Good Night and Good Luck

Directed by George Clooney. David Straithairn, Jeff Daniels, George Clooney, Alex Borstein, Robert Downey Jr, Patricia Clarkson, Tate Donovan, Frank Langella. Running time: 93 minutes. Released November 4, 2005.

During this current era of pop culture, the mainstream is so fixated on personalities, it often overlooks contributions beyond those parameters. George Clooney is a personality, and while most realize he is an actor, there is probably a relatively small percentage who realize he is also a director and screenwriter of some note.

“Good Night and Good Luck” is based on the actual story of broadcast journalist Edward R. Murrow and his quest to bring down Wisconsin Senator Joseph McCarthy. McCarthy built upon American prejudice and fear, sought out supposed Communists, and disrupted the culture of the post war era. Murrow’s courage at the time was legendary as was McCarthy’s level of dangerous power.

Clooney shoots his film in stark black and white with careful attention to detail. The men are in dark gray jackets with white shirts and black ties. The newsroom deals with actual film. Cigarette smoke is rampant. There is a sense of desperation permeating the tumultuous nature of Murrow’s ideas (especially borne out in Frank Langella’s bravura performance as CBS president William Paley).

Clooney shoots from close-up to medium shot with a rhythmic pace, switching from a stationary camera to a hand-held with flowing precision. He bathes the scenes in dull grays, but never allows his form to mask the substance of his screenplay (co-written with Grant Heslov).

The performances are the final aspect that bring this film to its highest cinematic level. David Straithairn provides the effective no-nonsense manner that informed Murrow’s work. He is guarded, and determined, chagrined at the limitations imposed by his employers and inspired by his own defiance. The cold war hysteria by which he is surrounded seeps into areas of the cynical newsroom, but Murrow oversteps the media politics and exhibits the journalistic courage that did, indeed, take down McCarthy.

One of the most fascinating aspects of “Good Night and Good Luck” is that it doesn’t immediately attack its plot points, but instead carefully shows Murrow’s process, the steps he took, the defiant choices he made. It all works at an optimal level, making this film one of the very best American movies released in the 21st century.
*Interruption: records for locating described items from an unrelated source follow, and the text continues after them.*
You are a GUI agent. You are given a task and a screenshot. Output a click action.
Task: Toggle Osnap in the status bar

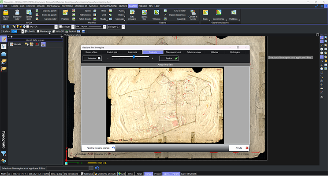pos(149,173)
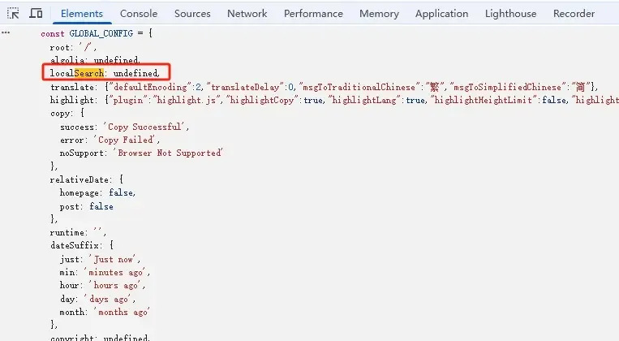This screenshot has height=341, width=619.
Task: Open the Memory tab
Action: (x=379, y=14)
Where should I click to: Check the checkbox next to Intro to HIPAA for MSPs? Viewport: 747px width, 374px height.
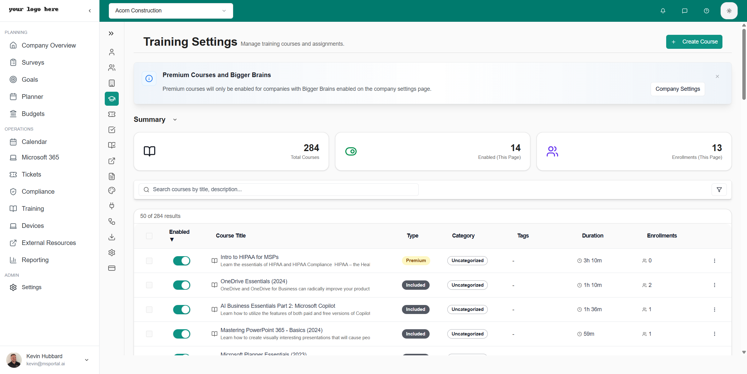pos(149,261)
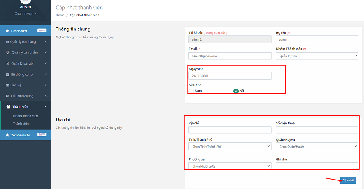Select the Nữ gender radio button
The height and width of the screenshot is (189, 364).
point(236,91)
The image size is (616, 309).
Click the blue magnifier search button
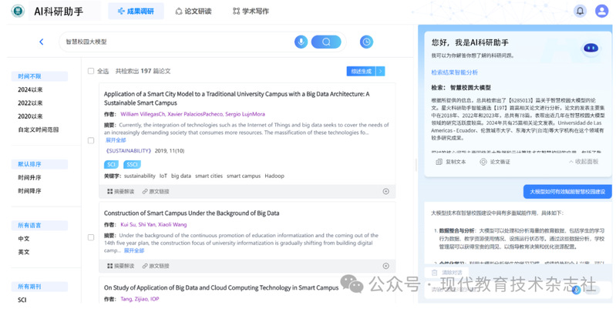pos(326,42)
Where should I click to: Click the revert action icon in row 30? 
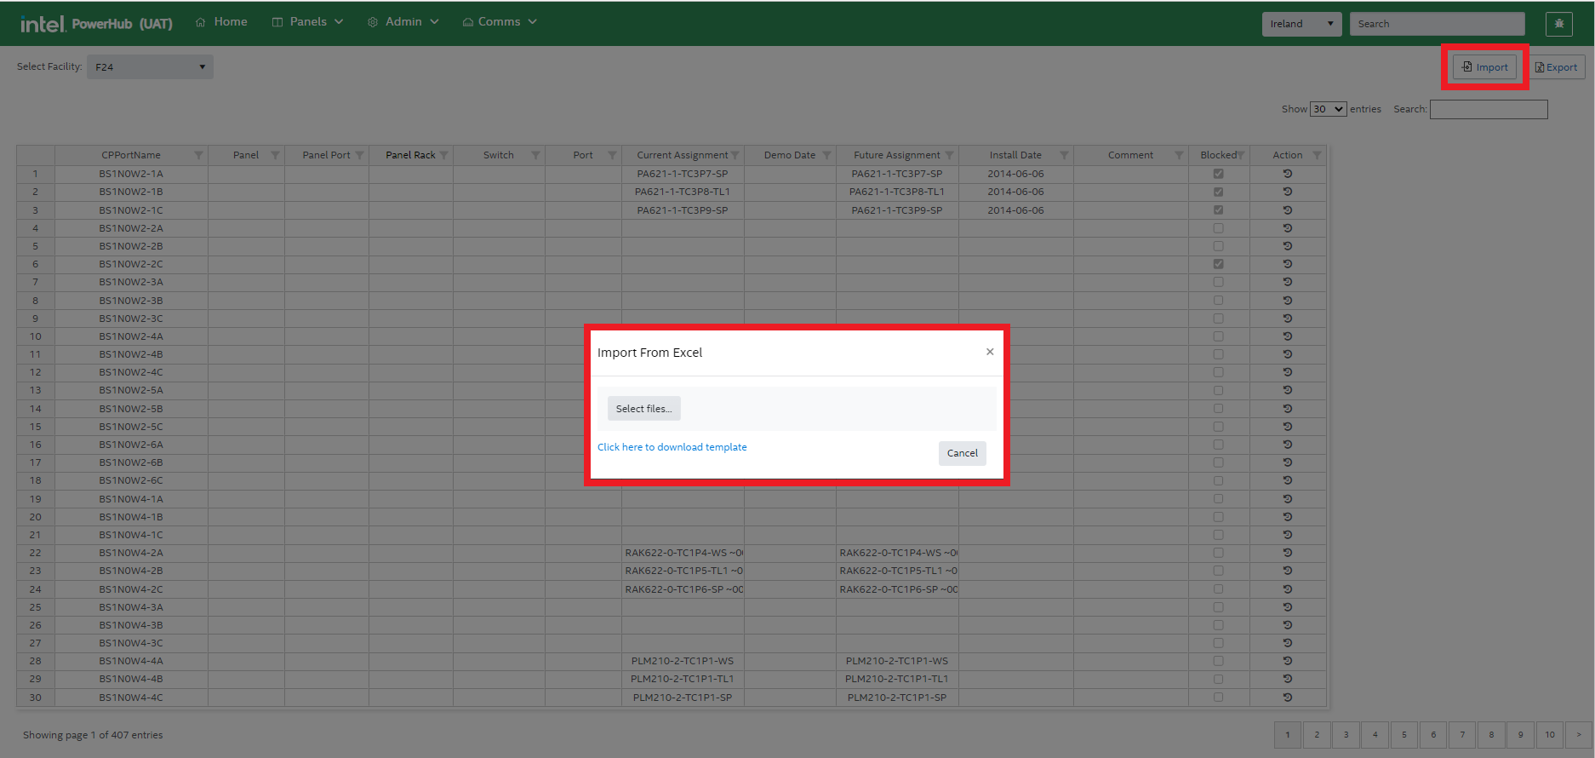coord(1287,698)
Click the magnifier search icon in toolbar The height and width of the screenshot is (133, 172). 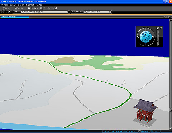(41, 8)
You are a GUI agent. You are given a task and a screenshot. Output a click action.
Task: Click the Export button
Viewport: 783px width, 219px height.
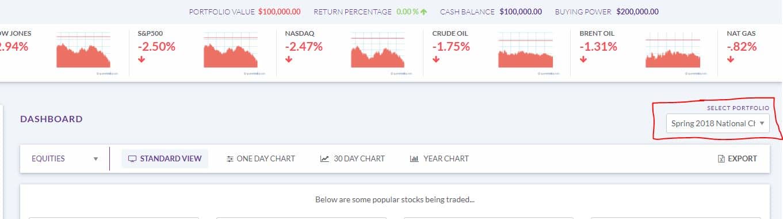coord(738,158)
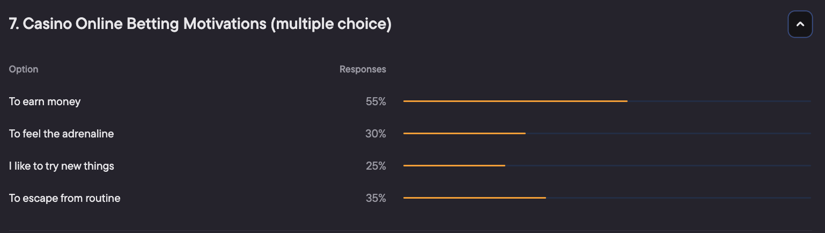
Task: Click the section 7 heading title
Action: coord(200,24)
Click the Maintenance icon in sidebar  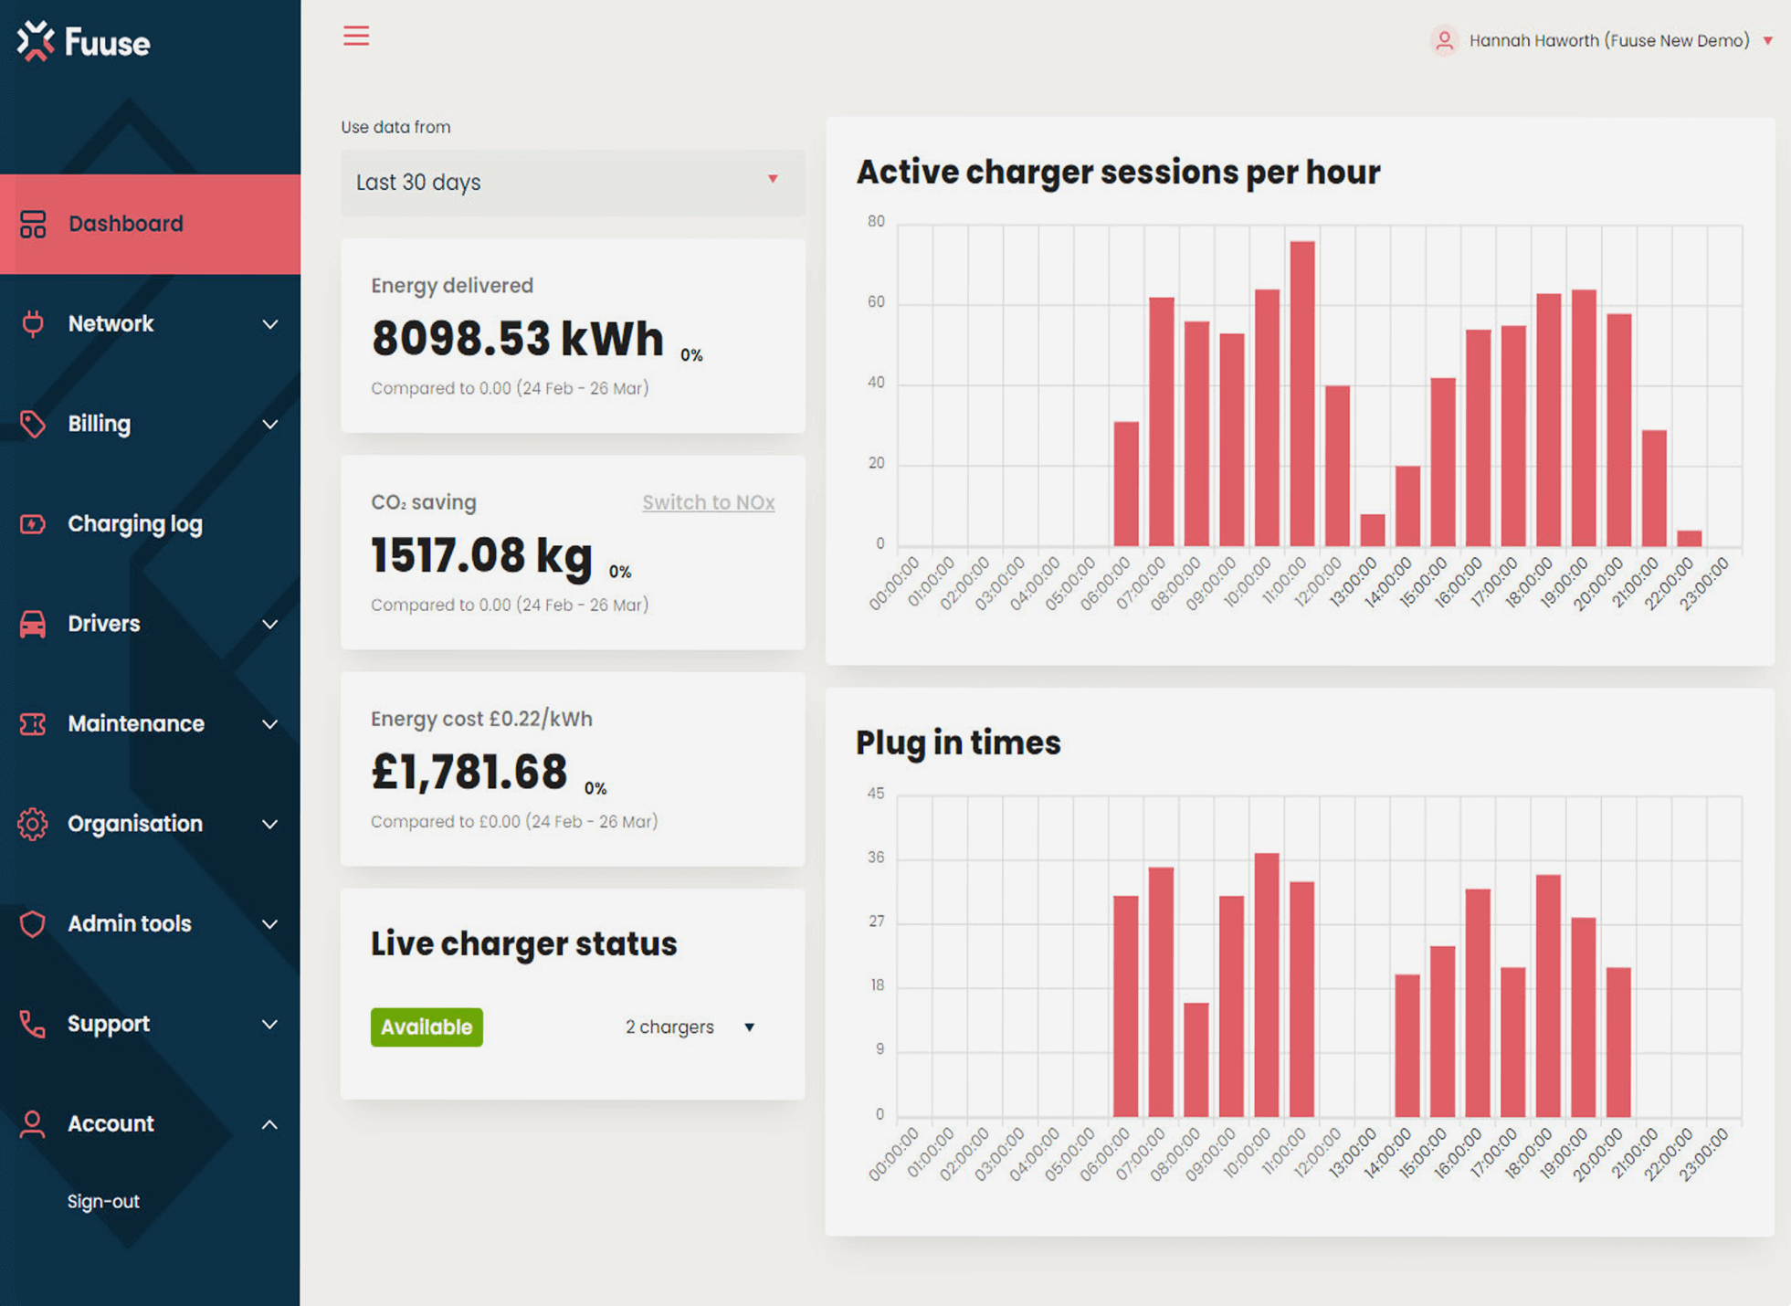(35, 721)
The mainstream public is less interested in Clooney the filmmaker than they are Clooney the personality. But that did not keep “Good Night and Good Luck” from achieving success at that time of its 2005 release. Made for 7 million dollars, it grossed nearly 60 million and was the best reviewed film of its year. One amusing bit of trivia: test screenings just prior to its release had audiences complaining that the actor who played Joseph McCarthy seemed to over-the-top in his performance. No actor was cast in the role of McCarthy. He was shown only in actual archive footage. It was the actual Joseph McCarthy to whom the audience was responding.